(Collection entries)
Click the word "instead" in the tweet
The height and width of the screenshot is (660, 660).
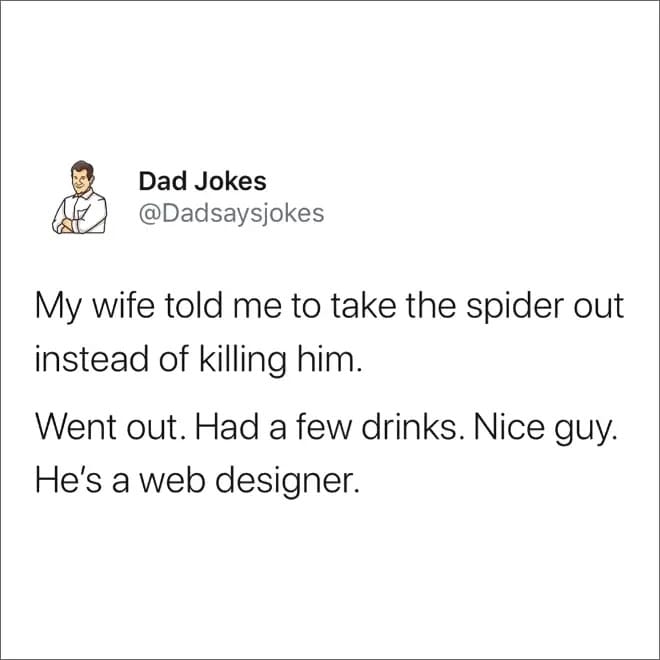[92, 358]
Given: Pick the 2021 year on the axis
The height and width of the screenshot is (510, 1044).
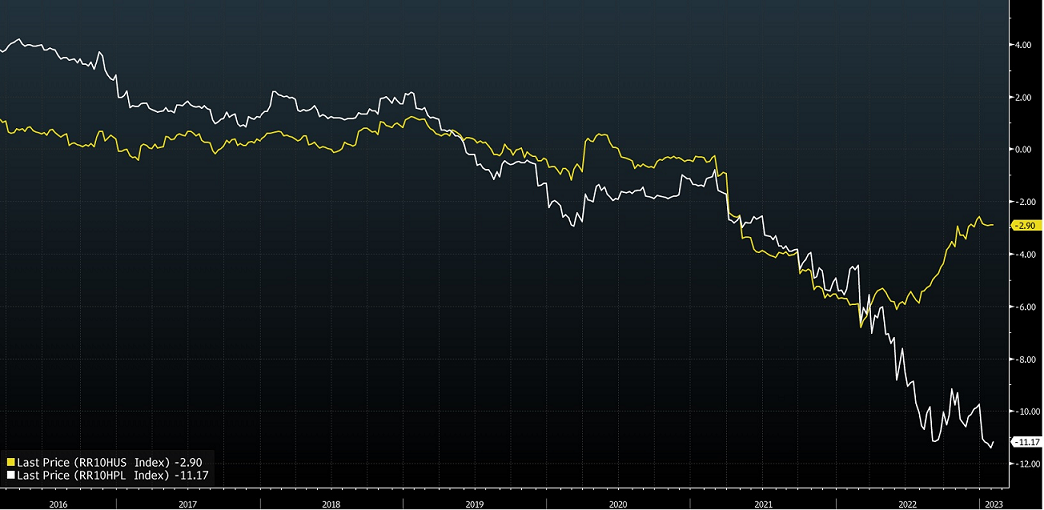Looking at the screenshot, I should 763,504.
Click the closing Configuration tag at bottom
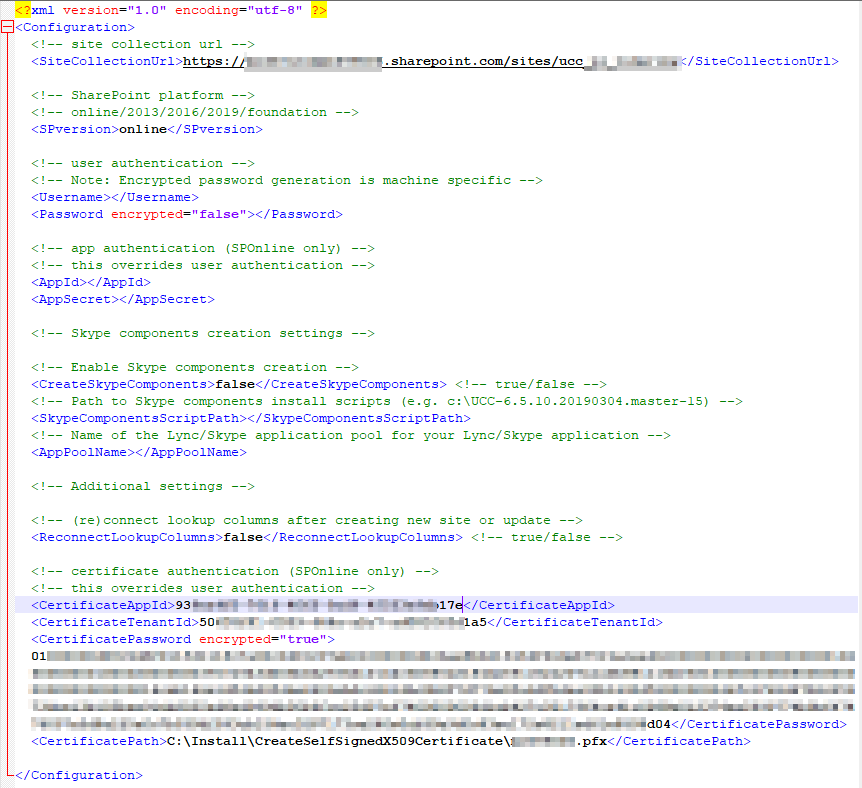The width and height of the screenshot is (862, 788). point(78,775)
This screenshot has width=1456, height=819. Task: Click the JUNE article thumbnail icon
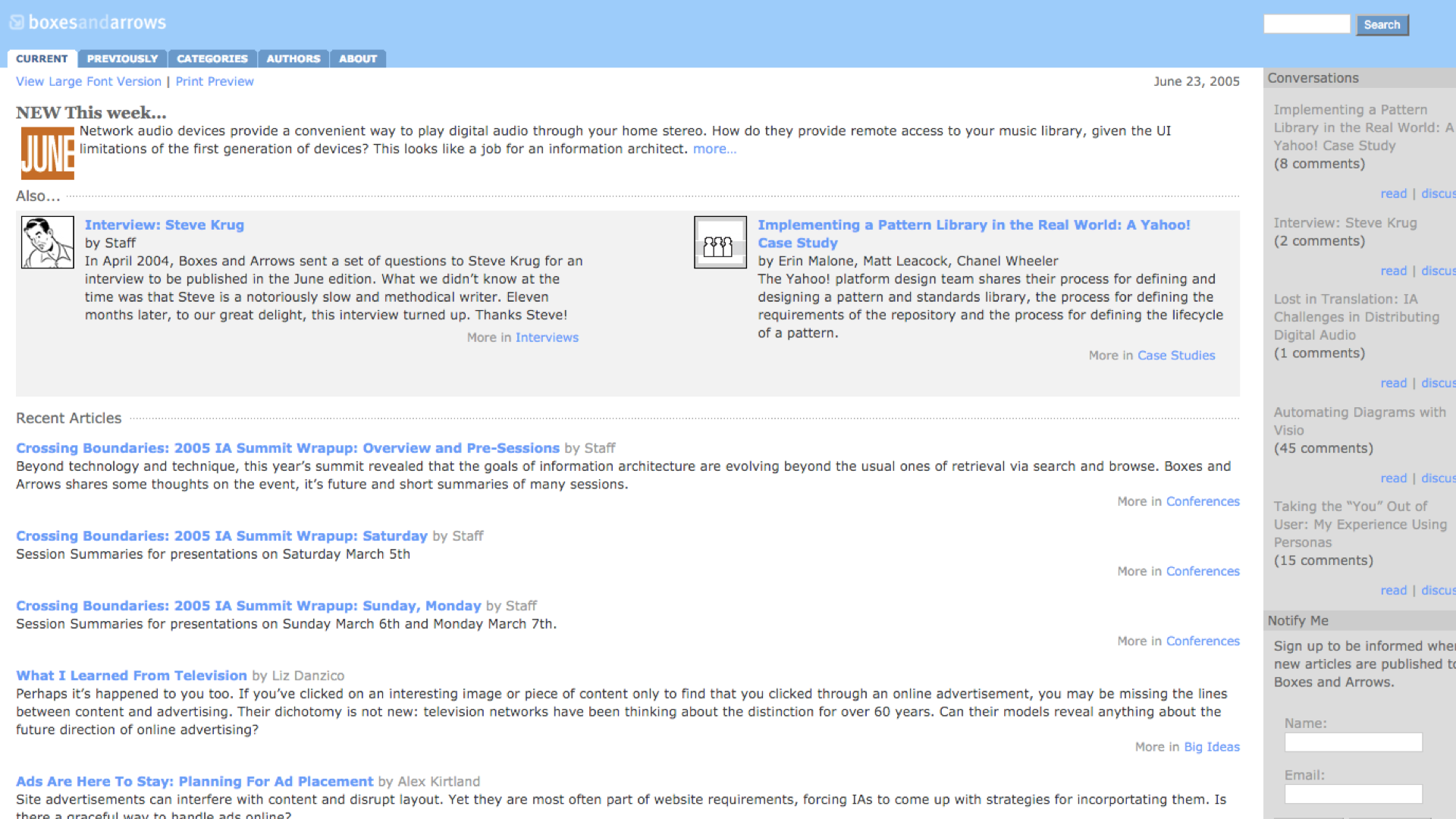47,150
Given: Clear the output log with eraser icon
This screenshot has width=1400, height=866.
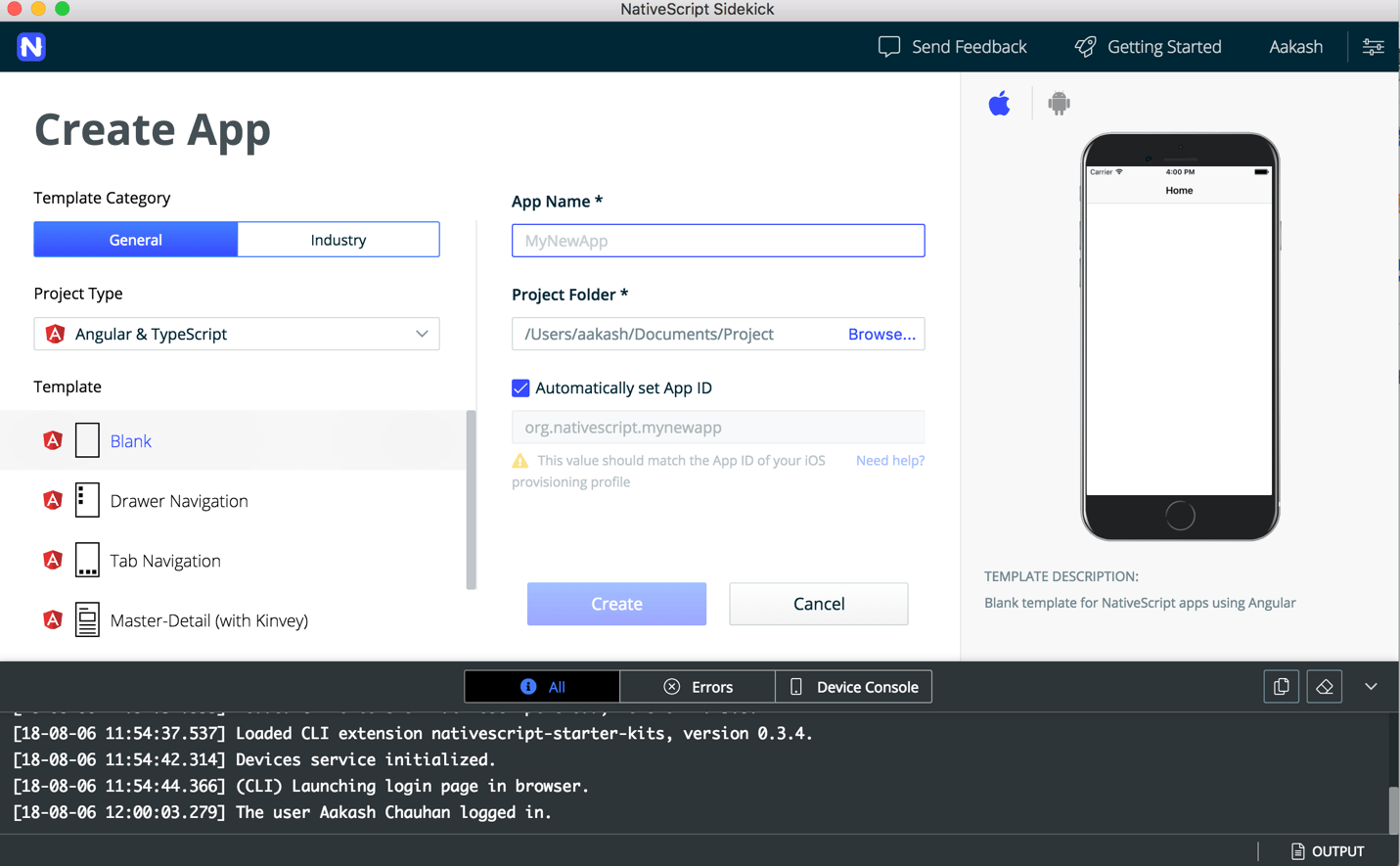Looking at the screenshot, I should (1325, 687).
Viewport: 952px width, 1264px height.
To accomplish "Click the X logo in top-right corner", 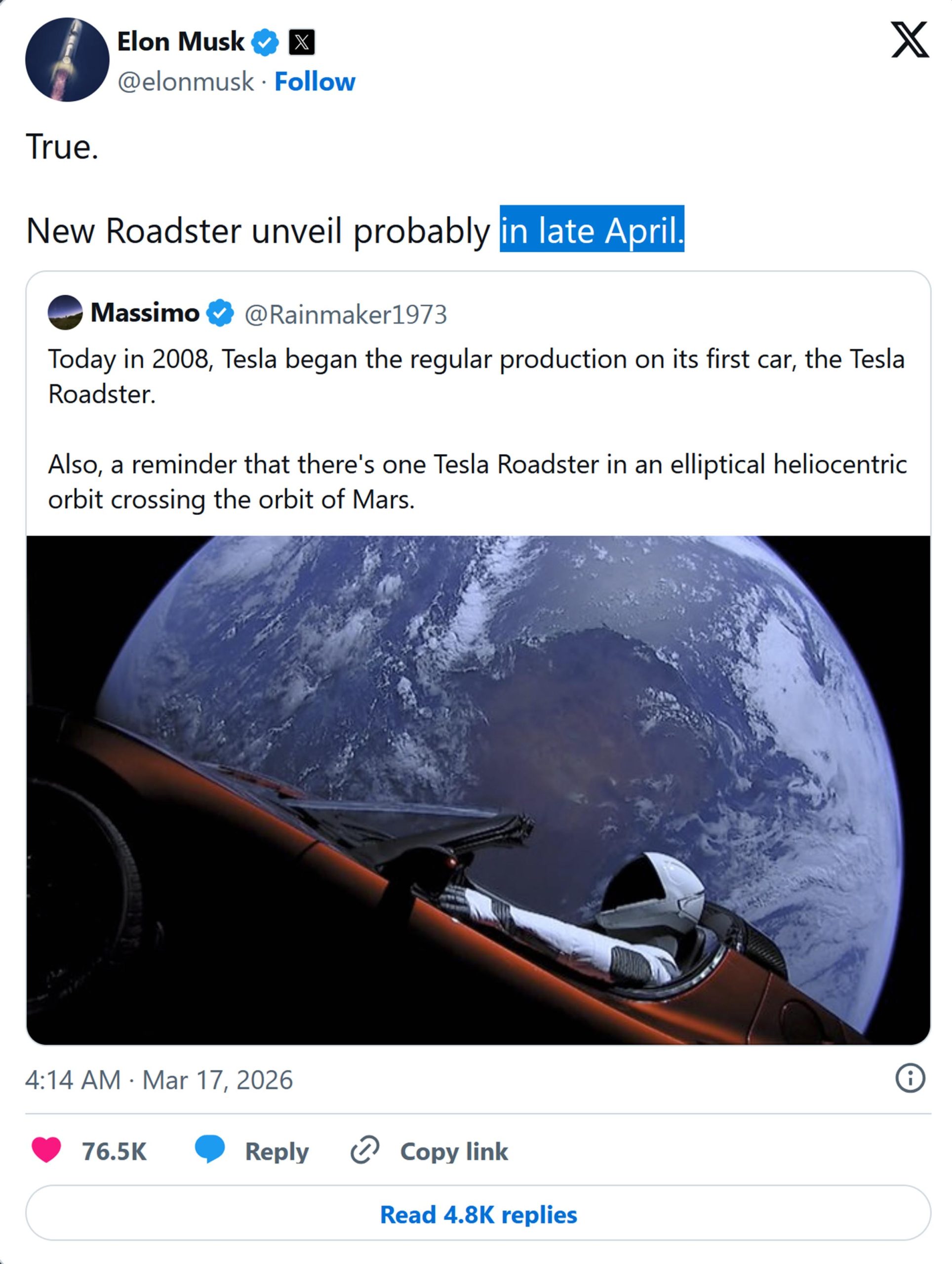I will [909, 40].
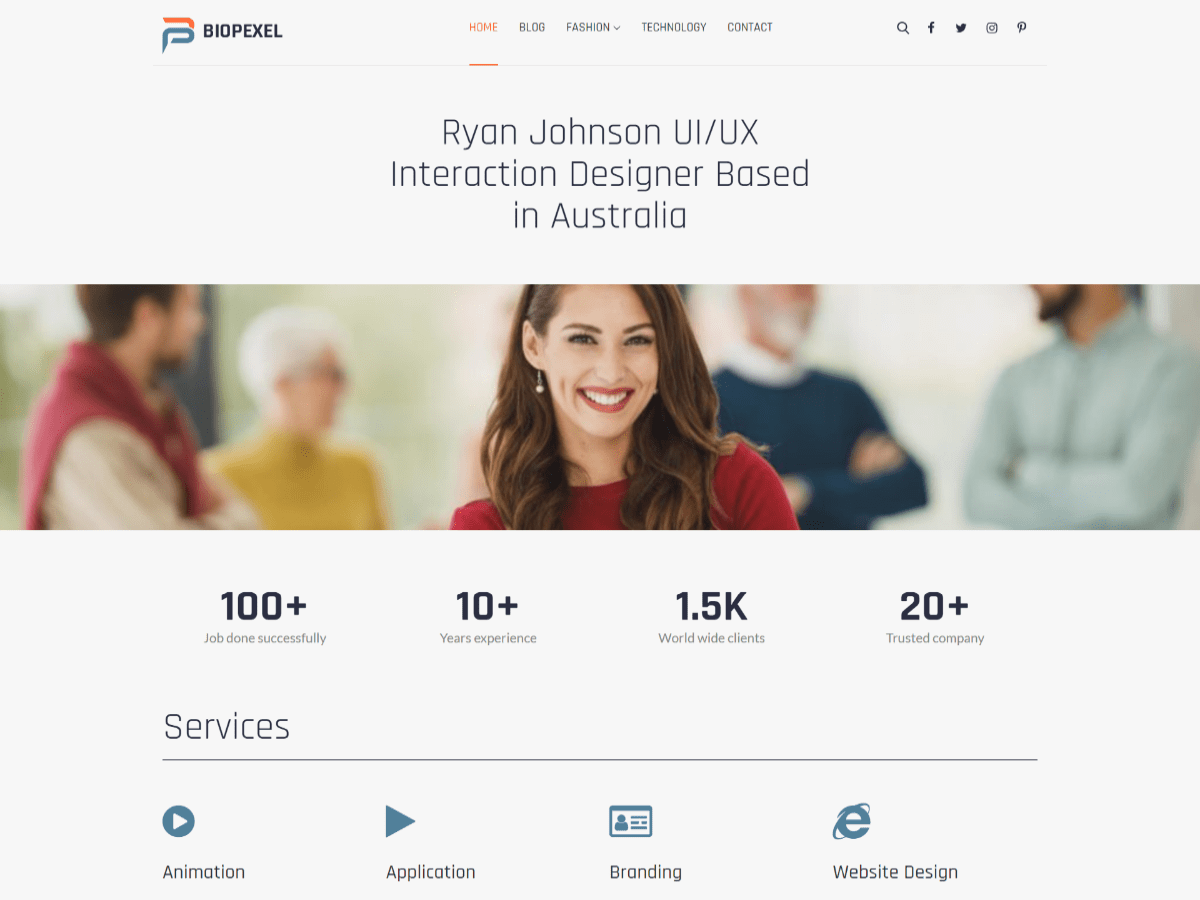Viewport: 1200px width, 900px height.
Task: Open the Instagram icon
Action: pyautogui.click(x=991, y=27)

__What the task asks__.
Make an exact copy of the records from their first line through the line containing "Given: Clear the output log with eraser icon", both ends included, with the pictures omitted.

__Answer box__.
Click the word "instead" in the tweet
The height and width of the screenshot is (660, 660).
[92, 358]
Given: Pick the 2021 year on the axis
The height and width of the screenshot is (510, 1044).
Looking at the screenshot, I should 763,504.
Click the closing Configuration tag at bottom
The width and height of the screenshot is (862, 788). point(78,775)
This screenshot has width=1456, height=819. Task: Click the JUNE article thumbnail icon
47,150
Given: Clear the output log with eraser icon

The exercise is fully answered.